__Activity__.
Scan the material below for the word "computer", then copy every line in which it appears.

__Provided records__.
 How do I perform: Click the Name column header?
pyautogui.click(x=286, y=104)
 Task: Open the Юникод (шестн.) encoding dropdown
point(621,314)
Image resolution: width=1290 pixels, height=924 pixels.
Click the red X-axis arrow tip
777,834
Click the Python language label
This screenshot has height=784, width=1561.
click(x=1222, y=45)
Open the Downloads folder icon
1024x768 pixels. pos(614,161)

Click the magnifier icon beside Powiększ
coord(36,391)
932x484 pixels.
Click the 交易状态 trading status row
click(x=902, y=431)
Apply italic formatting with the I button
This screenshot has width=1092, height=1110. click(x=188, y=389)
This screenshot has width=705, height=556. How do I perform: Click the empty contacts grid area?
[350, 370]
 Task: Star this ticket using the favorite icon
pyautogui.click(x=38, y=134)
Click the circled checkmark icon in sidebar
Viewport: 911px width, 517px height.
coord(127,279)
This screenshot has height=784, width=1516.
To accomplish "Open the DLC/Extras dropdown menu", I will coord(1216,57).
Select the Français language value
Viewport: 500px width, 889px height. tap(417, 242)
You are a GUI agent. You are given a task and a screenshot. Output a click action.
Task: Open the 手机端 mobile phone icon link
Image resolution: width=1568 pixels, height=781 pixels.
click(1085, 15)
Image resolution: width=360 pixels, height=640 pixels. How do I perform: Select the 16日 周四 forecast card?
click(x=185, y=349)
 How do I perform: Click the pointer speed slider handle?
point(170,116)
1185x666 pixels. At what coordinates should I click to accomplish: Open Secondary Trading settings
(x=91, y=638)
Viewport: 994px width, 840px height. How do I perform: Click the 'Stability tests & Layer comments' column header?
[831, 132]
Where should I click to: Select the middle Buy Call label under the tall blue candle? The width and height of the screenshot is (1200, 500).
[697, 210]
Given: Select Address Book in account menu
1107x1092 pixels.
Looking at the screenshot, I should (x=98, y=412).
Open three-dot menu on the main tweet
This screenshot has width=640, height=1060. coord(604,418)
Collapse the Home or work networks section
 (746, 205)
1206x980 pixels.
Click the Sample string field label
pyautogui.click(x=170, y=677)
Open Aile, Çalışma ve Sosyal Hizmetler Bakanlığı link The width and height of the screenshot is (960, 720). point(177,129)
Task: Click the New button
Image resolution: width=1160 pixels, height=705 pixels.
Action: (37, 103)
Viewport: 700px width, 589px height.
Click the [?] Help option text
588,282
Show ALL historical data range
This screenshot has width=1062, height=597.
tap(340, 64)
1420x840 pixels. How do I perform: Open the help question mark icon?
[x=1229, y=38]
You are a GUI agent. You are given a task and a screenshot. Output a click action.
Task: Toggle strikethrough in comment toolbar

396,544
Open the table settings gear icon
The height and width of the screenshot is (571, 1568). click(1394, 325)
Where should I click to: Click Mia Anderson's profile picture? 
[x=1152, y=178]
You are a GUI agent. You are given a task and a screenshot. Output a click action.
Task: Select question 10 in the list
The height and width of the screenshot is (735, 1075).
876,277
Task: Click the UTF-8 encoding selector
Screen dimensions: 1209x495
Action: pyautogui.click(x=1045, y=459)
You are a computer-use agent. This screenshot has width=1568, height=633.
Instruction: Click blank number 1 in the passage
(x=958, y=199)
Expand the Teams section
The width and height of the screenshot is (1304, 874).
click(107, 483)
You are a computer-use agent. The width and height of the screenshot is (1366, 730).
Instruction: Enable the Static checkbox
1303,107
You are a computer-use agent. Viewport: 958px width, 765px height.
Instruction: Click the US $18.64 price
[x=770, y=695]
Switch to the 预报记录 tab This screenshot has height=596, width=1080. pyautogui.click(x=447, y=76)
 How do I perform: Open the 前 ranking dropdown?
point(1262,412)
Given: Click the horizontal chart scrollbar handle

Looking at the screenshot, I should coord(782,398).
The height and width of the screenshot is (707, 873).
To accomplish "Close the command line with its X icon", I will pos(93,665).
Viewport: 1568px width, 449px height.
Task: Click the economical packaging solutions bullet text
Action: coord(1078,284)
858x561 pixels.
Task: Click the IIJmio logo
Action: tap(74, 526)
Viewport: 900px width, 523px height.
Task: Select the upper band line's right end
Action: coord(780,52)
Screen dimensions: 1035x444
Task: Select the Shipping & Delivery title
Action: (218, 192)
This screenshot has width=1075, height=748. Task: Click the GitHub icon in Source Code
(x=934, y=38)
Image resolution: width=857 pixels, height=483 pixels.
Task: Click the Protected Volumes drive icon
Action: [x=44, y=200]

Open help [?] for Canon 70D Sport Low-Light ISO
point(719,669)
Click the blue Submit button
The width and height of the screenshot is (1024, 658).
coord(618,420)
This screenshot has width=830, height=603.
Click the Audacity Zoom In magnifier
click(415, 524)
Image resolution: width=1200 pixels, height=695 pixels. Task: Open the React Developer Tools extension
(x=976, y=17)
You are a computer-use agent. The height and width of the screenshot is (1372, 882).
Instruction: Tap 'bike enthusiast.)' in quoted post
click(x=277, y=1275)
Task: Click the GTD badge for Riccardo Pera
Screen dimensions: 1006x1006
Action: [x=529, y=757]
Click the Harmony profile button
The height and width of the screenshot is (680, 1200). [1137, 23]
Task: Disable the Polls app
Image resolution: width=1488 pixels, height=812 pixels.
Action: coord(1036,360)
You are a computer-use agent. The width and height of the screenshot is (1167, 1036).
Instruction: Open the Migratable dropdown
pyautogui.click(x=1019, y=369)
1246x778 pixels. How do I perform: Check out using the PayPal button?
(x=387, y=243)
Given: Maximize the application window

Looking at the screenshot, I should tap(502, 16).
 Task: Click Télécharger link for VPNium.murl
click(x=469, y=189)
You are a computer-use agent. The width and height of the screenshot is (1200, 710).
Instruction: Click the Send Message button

__Expected answer__.
You are a computer-use agent. This screenshot has width=1568, height=633.
You are a computer-use agent. The width and height of the screenshot is (1366, 730).
You are a computer-use agent. Viewport: 958px width, 765px height.
You are a computer-use agent. The height and width of the screenshot is (1372, 882).
You are a computer-use agent. The width and height of the screenshot is (1167, 1036).
You are a computer-use agent. The width and height of the screenshot is (1200, 710).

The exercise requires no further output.